Thursday, March 13, 2014

Still writing. Honestly. I'm still writing.

Wow, has it really been 3 months? Time to renew my commitment to this blog about writing, about my writing, about the journey that is the writing part of my life.

I would like to blame the bitter cold winter and above normal snowfall. I would like to blame being overwhelmed with life changes, with too many commitments, with the need to pay my rent, which writing doesn't do (yet - one can always hope). But when I think about all that, I realize it is only more material for writing.
Lake Michigan holds winter in place...

I haven't stopped, of course. I finally offered the book I've been working on for a couple of years to my siblings for feedback - the book that opens a lens on this moment in the culture through the multi-generational story of my family, from ancestors in the old country, pioneers, farmers and miners, to my parents and the struggles of the generational clashes of the last century. They turned out to be wonderful readers and I am finishing up the revisions that came from their feedback.

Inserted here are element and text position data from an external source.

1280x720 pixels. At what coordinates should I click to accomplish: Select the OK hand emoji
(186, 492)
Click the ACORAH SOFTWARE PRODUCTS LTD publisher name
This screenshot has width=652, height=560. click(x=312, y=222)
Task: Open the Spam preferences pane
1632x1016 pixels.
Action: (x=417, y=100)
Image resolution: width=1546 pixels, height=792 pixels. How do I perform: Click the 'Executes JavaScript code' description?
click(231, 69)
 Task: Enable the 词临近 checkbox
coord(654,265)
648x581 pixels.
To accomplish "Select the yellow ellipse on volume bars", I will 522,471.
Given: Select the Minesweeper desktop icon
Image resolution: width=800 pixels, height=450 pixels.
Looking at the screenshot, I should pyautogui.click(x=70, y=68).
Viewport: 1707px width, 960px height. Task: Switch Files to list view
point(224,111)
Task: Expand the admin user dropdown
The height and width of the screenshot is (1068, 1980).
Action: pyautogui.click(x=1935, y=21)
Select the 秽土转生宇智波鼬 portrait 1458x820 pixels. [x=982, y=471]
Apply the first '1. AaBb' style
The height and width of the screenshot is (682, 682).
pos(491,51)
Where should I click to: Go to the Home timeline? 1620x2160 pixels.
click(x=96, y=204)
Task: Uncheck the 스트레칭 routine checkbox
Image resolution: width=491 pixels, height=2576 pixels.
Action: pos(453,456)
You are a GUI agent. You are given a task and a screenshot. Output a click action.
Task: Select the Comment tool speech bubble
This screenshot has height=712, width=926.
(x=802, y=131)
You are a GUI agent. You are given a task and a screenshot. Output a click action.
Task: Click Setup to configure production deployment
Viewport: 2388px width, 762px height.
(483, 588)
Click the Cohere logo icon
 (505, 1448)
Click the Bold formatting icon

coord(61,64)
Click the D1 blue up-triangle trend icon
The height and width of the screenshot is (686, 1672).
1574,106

I've started another book, this one from the journal I kept through my 2-week trip last September to Alberta, what the six of us who went together called the Athabasca River Pilgrimage. The link is to the blog we kept along the way. Actually, I think this was part of the reason for my long hiatus from the writer's blog - that trip reshaped my work. All adjustments take time and attention, no?

That experience pulled me deeper than ever into this overarching theme of my working life these days - the increasingly pathological relationship of this human species with the planet that lovingly evolved us and carried us with such generosity for tens of thousands of years. How could we repay that generosity with so much destruction to the point of a potential collective suicide?

The multi-generational story is my effort to SEE how that came about and why we have such a hard time altering course even in the face of unfolding disaster.

But there is poetry in my work, too. Yesterday, posting on Facebook, I was commenting on this month of March, this wild, crazy, unpredictable month that marks the transition from winter to spring, which in the north is a tumultuous, exhilarating one that often ends in euphoria - especially after a winter like this one. I wrote that I wished I could write a poem about it, about March:
Ah, March. I wish I had time to write a poem about it today. Let's just say it roars. Let's just say it is fickle. Let's just say it has trouble making up its mind. It is unstable - like all big transitions. Then, as I listen to the roaring wind, as today the temperatures plummet yet again, as it will be 50 on Friday yet again, I ponder this transition, what is opening here, what is giving way, and to what it is giving way. The Earth that is opening. The birds that are mating and finding this year's nesting places. The fox dens where the tiny ones are being nurtured.

And I know what's coming - I mean, besides baseball.
...and then let's it go.

And then a couple of writer friends said - well, there it is. There's the poem. And, like so many poems, I realized that all I had to do was open to the experience and, you know, there it was.

So I will work on it these days, shape it into something I hope will tell the story of this sometimes mean, sometimes angry, sometimes warm and welcoming, sometimes tender month that is March in Wisconsin. (Oops, see? Just found some more poem there.)

Thus the writing comes - and goes - and comes again.

But, really, watching winter relent - return and relent again - what more could a writer want to work with to craft the next phrase, the next story, the next window on this wonder we call life?